I jeszcze - wprawdzie Pan Marek nie odpowiada, ale proszę zobaczyć - wrzuca ogłoszenia, czyli informuje - mam nadzieję, że zacznie te ogłoszenia wrzucać szybciej a nie dzień przed, że zacznie reagować na to, co piszemy, że może nie będzie tak, że wrzuci po to, żeby potem w cv móc wpisać, że prowadził działania mające na celu informowanie społeczeństwa lub też prowadził akcje rozpowszechniające projekty opracowywane przez UMWD.
Ale od czegoś zaczyna - mógłby tego nie robić przecież, bo idę o zakład, że w umowie o pracę tego nie ma. I fakt - buduje sobie w ten sposób (mniej lub bardziej udany) swoją markę, rozpoznawalność, może ma apetyt na jakąś większą karierę w strukturach urzędu lub partii, ale jest grono ludzi, która skojarzy jego nazwisko przy kolejnych wyborach. Ja za każdym razem patrzę na listy wyborcze z zaskoczeniem, że tylu jest aktywnych obywateli, chcących robić i działać - regularnie co 4 lata.

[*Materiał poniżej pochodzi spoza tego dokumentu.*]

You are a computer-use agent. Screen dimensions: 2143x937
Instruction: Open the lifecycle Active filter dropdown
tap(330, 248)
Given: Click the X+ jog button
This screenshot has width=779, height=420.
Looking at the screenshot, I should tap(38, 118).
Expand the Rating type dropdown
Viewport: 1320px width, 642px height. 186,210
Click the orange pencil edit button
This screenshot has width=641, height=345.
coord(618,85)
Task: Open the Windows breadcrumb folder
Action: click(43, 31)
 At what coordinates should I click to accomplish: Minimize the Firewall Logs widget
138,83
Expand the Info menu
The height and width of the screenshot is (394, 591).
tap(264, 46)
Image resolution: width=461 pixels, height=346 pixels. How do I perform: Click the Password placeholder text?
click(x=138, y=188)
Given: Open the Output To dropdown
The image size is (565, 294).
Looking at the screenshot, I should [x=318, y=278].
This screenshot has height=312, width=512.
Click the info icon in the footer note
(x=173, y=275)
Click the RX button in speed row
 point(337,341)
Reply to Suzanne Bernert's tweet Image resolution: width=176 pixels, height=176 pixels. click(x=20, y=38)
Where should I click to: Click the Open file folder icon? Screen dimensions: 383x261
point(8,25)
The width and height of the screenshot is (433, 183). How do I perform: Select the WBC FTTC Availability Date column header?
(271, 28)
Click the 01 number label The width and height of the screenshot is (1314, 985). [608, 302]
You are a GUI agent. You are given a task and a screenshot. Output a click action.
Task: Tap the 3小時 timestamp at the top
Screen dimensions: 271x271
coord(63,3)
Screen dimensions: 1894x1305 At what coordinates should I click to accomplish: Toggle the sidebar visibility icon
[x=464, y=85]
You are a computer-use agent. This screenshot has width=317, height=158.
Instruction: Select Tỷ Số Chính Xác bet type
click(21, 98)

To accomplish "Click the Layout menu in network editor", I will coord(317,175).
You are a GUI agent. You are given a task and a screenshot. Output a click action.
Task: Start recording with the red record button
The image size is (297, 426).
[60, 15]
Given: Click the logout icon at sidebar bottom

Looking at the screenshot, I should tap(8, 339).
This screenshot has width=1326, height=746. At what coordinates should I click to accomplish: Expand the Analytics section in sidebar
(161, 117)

Pytanie otwarte - czy lepiej informować i działać kiepsko i za późno czy wcale.

konto usunięte

Temat: WROCŁAW - MIASTO DLA LUDZI! - projekt

Katarzyna N.:

Pytanie otwarte - czy lepiej informować i działać kiepsko i za późno czy wcale.

Zdecydowanie to ostatnie. Ponadto, nie jestem przekonany czy ten pan to faktycznie taka biedna sierotka, która na nic nie ma wpływu i na dodatek wysłali ją na odcinek, gdzie będzie zbierać "razy od wrednej gawiedzi".

Może więc jednak lepiej skupić się na budowaniu marki w tych obszarach, gdzie faktycznie ma się jakieś wyniki? Jest taka mądra książka "Focus or Die" i jej polskie wydanie, pod mniej drastycznym tytułem: "Skoncentruj się" Al-a Ries-a. Wprawdzie dotyczy ona biznesu, ale uniwersalność głoszonych tam prawd może się przydać w polityce.
Marek Zalewski

Marek Zalewski MZ Kancelaria
Adwokacka-właściciel
| Manager w S&I - LG
Af...

Temat: WROCŁAW - MIASTO DLA LUDZI! - projekt

Z chęcią przeczytam - możę się bardziej skupię na konkretach.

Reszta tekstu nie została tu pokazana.